Secretary of State for the Southern Department
- In office 28 October 1688 – 2 December 1688
- Monarch: James II
- Preceded by: The Earl of Sunderland
- Succeeded by: The Earl of Shrewsbury

Secretary of State for the Northern Department
- In office 24 August 1684 – 28 October 1688
- Monarchs: Charles II James II
- Preceded by: Sidney Godolphin
- Succeeded by: The Viscount Preston

Secretary of State in Scotland
- In office 26 September 1682 – 24 August 1684 Serving with The Earl of Moray
- Monarch: Charles II
- Preceded by: The Earl of Moray
- Succeeded by: The Earl of Moray John Drummond

Jacobite Secretary of State
- In office 1693–1713
- Monarchs: James II James III
- Preceded by: The Duke of Melfort
- Succeeded by: Thomas Higgons

Personal details
- Born: Charles Middleton 1650
- Died: 9 August 1719
- Resting place: Saint-Germain, France
- Spouse: Lady Catherine Brudenell (c. 1648–1743)
- Parent: John Middleton, 1st Earl of Middleton (father);
- Occupation: Politician and soldier

= Charles Middleton, 2nd Earl of Middleton =

English and Scottish politician (1649/50–1719)

Charles Middleton, 2nd Earl of Middleton, Jacobite 1st Earl of Monmouth, PC (1649/1650 - 9 August 1719) was a Scottish and English politician who held several offices under Charles II and James II & VII. He served as Secretary of State for Scotland, the Northern Department and the Southern Department, before acting as Jacobite Secretary of State and chief advisor to James II and then his son James III during their exile in France.

==Life==
Charles Middleton was born around 1650, the only son of John Middleton, 1st Earl of Middleton, and his first wife Grizel Durham. He had two elder sisters, Helen and Grizel.
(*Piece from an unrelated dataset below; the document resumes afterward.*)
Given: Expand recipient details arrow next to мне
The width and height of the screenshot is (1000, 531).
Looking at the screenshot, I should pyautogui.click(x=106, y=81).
Originally from Kincardineshire, in the first part of the 1638 to 1651 Wars of the Three Kingdoms, John Middleton supported the Covenanters, who appointed him commander-in-chief in 1644. After switching sides in 1648, he accompanied Charles II into exile, and Charles grew up in exile, returning home in the 1660 Restoration.

His father died in 1674 leaving him little except for the title and debts; in 1683, Charles married Lady Catherine Brudenell, (1648–1743), daughter of the Catholic Earl of Cardigan. They had four children:
- John Middleton (1683–1746);
- Katherine Middleton (1685–1763);
- Charles Middleton (1688–1738); and
- Elizabeth Middleton (26 June 1690 – 1773), who married 25 November 1709 at St Germain's to Edward Drummond (died 7 February 1760 at Paris), 6th Duke of Perth (in the Jacobite peerage), titular 9th Earl of Perth, the 1st Duke's third son.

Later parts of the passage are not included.